Being a coach at the top isn’t necessarily coaching, more about managing and creating a plan.
If you watch the Smith teams of 2011/12, it’s overtly clear that the players were instructed to offload on opportunity. They were directed to pressure the kicker and try and charge down. These are obvious traits instilled by the coaches to get the best out of the players available.
If you look at the South’s team that had the 4 Burgess boys in, they had a completely different approach. There was no such push for offloads, they saw the strengths being big men running hard and playing the ball as fast as possible, no messing around.
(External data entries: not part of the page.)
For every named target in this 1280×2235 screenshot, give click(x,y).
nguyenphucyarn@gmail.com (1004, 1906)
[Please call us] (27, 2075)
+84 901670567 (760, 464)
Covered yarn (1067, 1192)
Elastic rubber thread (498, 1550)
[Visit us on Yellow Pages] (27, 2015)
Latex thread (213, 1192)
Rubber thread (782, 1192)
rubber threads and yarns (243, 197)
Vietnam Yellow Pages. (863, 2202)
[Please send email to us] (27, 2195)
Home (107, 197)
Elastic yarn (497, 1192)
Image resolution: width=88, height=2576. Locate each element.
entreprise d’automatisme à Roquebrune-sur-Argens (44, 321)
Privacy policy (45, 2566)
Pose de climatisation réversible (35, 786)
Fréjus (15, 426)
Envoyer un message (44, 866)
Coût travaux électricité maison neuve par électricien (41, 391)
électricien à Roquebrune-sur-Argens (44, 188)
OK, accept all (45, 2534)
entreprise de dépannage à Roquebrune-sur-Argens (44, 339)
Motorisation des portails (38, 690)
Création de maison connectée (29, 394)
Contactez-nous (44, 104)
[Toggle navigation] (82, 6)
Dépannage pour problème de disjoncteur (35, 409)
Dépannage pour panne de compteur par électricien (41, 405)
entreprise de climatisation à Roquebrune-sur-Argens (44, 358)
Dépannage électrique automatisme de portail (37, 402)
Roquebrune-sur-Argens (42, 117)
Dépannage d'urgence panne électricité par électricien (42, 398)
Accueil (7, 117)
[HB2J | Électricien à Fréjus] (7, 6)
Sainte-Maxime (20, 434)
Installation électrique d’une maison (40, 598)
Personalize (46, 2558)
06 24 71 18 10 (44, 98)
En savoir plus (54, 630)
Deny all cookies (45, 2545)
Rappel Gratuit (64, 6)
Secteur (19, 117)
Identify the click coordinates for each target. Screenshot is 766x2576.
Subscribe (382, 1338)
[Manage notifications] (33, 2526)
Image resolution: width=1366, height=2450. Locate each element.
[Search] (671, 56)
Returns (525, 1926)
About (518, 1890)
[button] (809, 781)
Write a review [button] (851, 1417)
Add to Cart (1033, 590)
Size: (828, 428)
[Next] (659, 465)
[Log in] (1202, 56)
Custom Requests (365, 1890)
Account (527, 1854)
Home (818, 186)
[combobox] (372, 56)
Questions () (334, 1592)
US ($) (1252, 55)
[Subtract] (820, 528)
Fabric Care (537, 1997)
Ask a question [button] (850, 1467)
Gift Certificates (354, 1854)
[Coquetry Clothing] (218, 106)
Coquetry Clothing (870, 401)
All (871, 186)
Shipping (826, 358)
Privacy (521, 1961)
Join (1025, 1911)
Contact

Wane’s teams are similar. Boring to a point, as the forwards don’t do much with the ball, but suffocate you in defence. The wingers pick up the slack and do the donkey work coming away from the line. Then it’s all about shape, running the right line and the pivots waiting for the defence to guess wrong, rather than them guess right.
The problem that we’ve seen last season and parts of this, particularly in defence, is that we’re not doing the same thing. Look at Minikin for the first try on Friday. We have the numbers right, but he shoots out for no reason, with the rest holding a straight line. Same with a number of examples early in the season with Matautia and Drinkwater doing polar opposites.
These are things within the gift of a coach. It’s not as simple player doing something wrong as with a dropped ball, they are just doing something different. If everyone did what Minikin did on Friday and shot out of the line and took a man, they wouldn’t score. Human error is unavoidable, but their is evidence to suggest that the players either don’t know the plan, aren’t following the plan or struggle when under fatigue/under pressure to recall that muscle memory to get it right, which boils down to preparedness.